Léon XIV et François face-à-face : les images qui parlent
Sa première apparition au balcon est, pour un nouveau pape, un moment de vérité, qui en dit plus que des discours sur sa personnalité, son image, et sur les types d'Église qu'il entend incarner. Consciemment ou inconsciemment.
Qu'il est révélateur, le tout premier contact ! Ce moment où, après avoir gravi quelques marches, voilà ne nouveau souverain pontife en face de la foule romaine et internationale qui l'acclame. Un moment est immortalisé par les directs tv.
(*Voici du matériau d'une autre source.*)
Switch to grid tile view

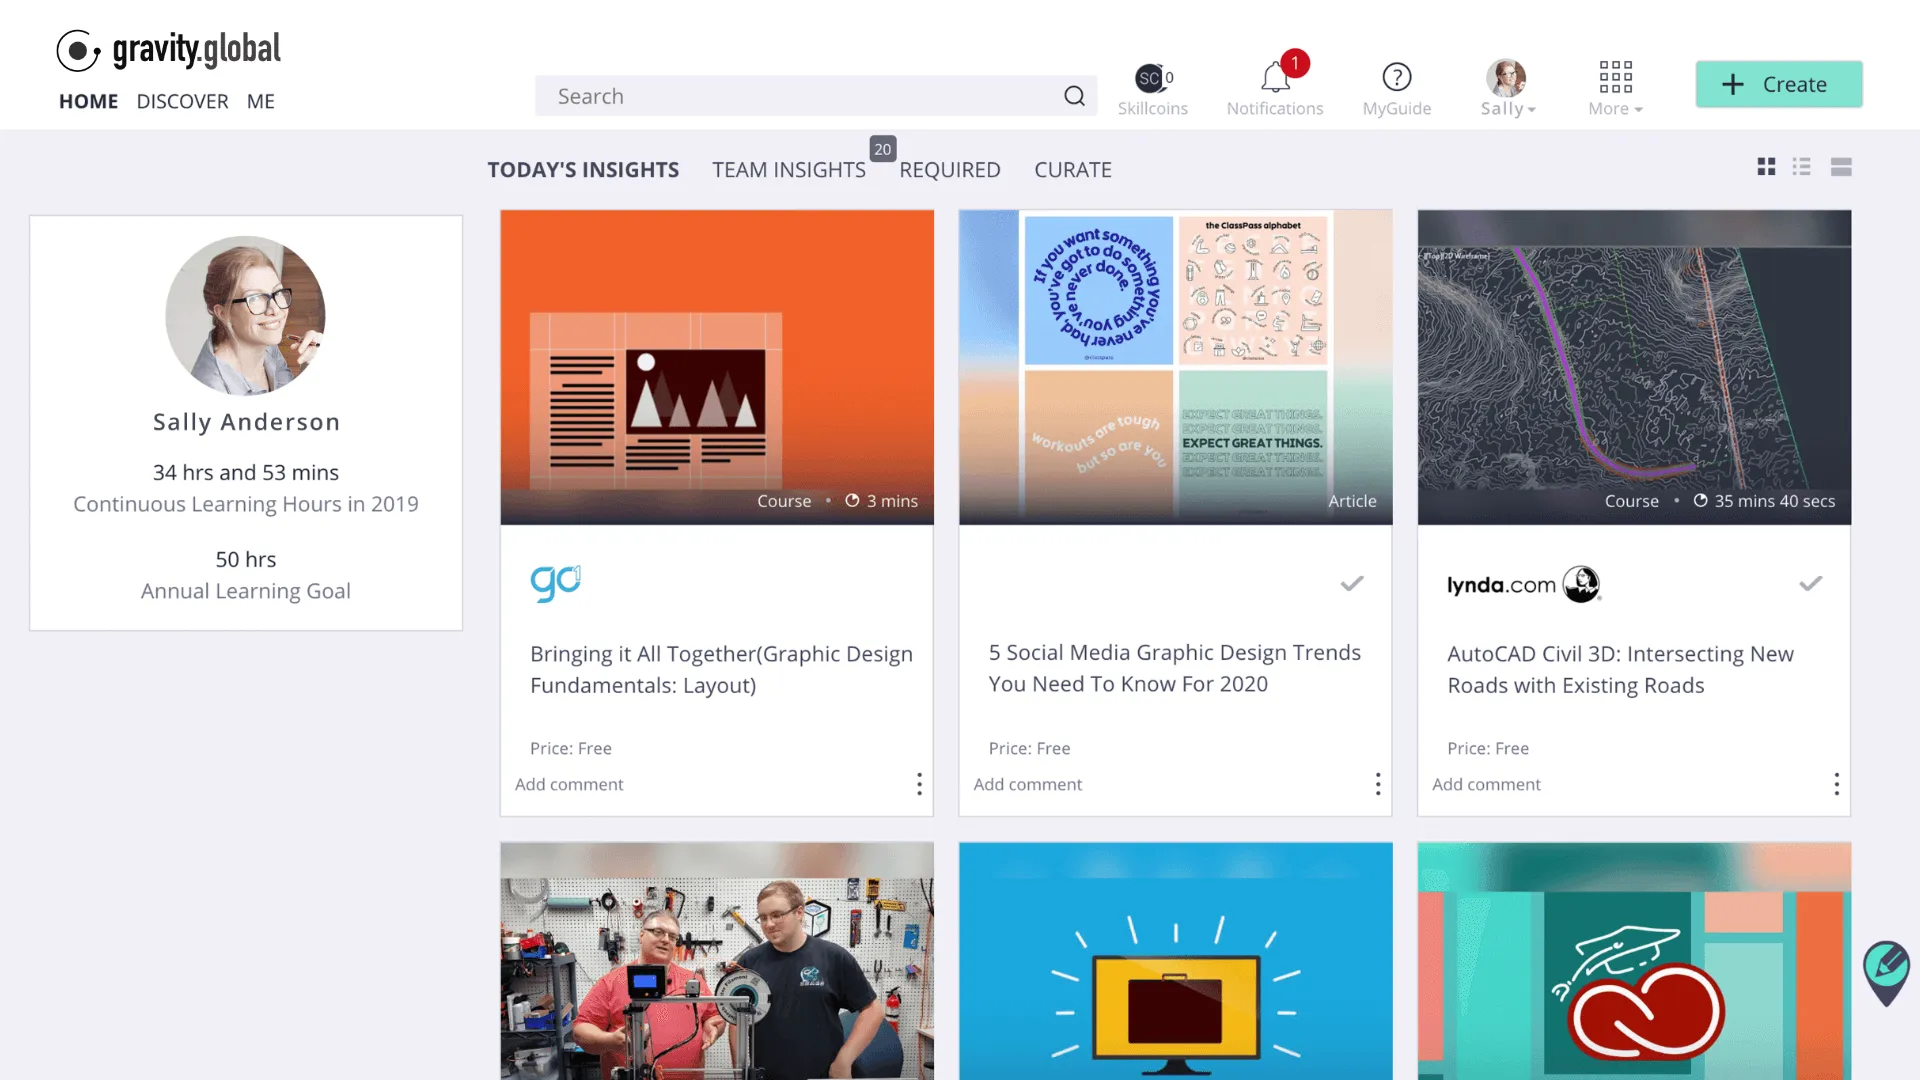pyautogui.click(x=1766, y=167)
La collection des captures de ce premier contact en dit long, sur le pape et sur son rapport au monde.
Dans les cinq chromos qui figurent en tête de cet article, et dont la qualité visuelle n'est hélas pas identique, de Jean-Paul Ier à Léon XIV, cherchez l'intrus !
Il saute aux yeux : il n'y a qu'un petit bonhomme vêtu de blanc. Tous les autres portent une "mosette", la cape rouge qui symbolise l'autorité du pape et son appel à la compassion. De même, le petit homme en blanc n'a pas autour du cou une étole rouge foncé brodée d'or. Mais n'aura pas fallu longtemps pour que tout cela revienne…
AVANT D'ENTRER
Tournons les regards vers l'attitude adoptée par le nouveau pape au moment où il accède au balcon. Celle-ci se traduit en grande partie dans les gestes des mains. Jean-Paul Ier a les mains pieusement jointes et les avant-bras légèrement surélevés, comme dans une attitude de prière. Son successeur arrive plutôt les doigts croisés, les mains reposant sur le haut du ventre. Benoît XVI aura à peu près la même attitude, que l'on retrouve aussi chez Léon XIV, celui-ci portant toutefois ses deux mains un peu plus haut sur sa poitrine. Un signe de piété que d'une certaine satisfaction ? Ou plus simplement une incapacité à gérer ses main ? Le petit homme en blanc, lui, a levé la main droite dès qu'il a mis le pied le sur le balcon. Son attitude est donc totalement différente de ses collègues.
En entrant sur le balcon, le corps droit, Benoit XVI et Léon XIV regardent devant eux, comme s'ils fixaient le bout de la Via della Conciliazione, qui rejoint la place Saint-Pierre au château Saint-Ange. Le pape François, lui, a un regard un peu penché vers l'avant, regardant la foule proche de lui, à qui va son salut. Les deux papes dénommés Jean-Paul ont eux aussi la tête tournée vers la foule, en particulier Karol Wojtyla, qui se penche sur le bord du balcon.
LE PREMIER GESTE
Quelques secondes plus tard survient le premier "vrai" geste du nouveau pape vis-à-vis de la foule. Jean-Paul II disjoint les mains et ouvre les bras largement, sans les changer de position, ni lever les mains vers le ciel. Comme s'il accueillait quelqu'un, ou le monde.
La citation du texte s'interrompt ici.